Stored items:

*** Block opens ***

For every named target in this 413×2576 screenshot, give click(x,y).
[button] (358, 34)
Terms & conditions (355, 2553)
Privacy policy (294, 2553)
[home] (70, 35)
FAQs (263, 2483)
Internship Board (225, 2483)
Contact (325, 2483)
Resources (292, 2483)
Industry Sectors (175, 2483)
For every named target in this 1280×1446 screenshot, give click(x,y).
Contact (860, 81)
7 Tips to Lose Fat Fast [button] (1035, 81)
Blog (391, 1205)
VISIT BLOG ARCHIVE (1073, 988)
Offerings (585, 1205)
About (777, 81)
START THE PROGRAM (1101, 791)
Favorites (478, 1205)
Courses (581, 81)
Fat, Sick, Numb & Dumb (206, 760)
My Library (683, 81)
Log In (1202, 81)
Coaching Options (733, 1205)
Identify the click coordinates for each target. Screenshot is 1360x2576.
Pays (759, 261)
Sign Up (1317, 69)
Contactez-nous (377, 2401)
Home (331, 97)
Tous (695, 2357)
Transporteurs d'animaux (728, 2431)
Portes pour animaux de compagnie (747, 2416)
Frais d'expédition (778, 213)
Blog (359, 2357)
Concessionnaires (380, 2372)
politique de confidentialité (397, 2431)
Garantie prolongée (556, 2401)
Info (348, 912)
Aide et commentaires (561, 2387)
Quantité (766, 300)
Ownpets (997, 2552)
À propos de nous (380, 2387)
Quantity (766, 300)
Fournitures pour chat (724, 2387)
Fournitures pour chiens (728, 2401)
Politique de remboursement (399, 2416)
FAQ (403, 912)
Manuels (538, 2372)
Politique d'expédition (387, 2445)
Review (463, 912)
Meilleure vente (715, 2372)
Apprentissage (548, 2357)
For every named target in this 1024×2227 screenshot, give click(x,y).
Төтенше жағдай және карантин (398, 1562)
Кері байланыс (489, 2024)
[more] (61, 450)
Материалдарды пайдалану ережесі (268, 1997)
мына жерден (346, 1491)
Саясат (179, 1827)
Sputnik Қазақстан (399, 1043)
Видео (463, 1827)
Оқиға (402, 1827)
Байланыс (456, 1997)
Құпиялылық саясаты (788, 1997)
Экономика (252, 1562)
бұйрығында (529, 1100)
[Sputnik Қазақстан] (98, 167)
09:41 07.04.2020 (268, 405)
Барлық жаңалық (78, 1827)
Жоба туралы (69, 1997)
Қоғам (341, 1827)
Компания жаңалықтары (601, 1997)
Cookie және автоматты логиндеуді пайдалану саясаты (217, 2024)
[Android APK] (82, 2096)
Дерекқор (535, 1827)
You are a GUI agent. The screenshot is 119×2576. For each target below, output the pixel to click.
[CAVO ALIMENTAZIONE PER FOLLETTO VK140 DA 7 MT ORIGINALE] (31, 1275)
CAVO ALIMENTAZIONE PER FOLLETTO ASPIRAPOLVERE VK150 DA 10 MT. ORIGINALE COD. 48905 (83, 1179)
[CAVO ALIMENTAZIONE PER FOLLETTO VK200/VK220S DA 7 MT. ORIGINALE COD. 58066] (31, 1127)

*** Block closes ***

### WHAT IS EXPECTED
Find and copy every line in the entries above where the string "ORIGINALE" occurs.

### EXERCISE RESULT
[CAVO ALIMENTAZIONE PER FOLLETTO VK140 DA 7 MT ORIGINALE] (31, 1275)
CAVO ALIMENTAZIONE PER FOLLETTO ASPIRAPOLVERE VK150 DA 10 MT. ORIGINALE COD. 48905 (83, 1179)
[CAVO ALIMENTAZIONE PER FOLLETTO VK200/VK220S DA 7 MT. ORIGINALE COD. 58066] (31, 1127)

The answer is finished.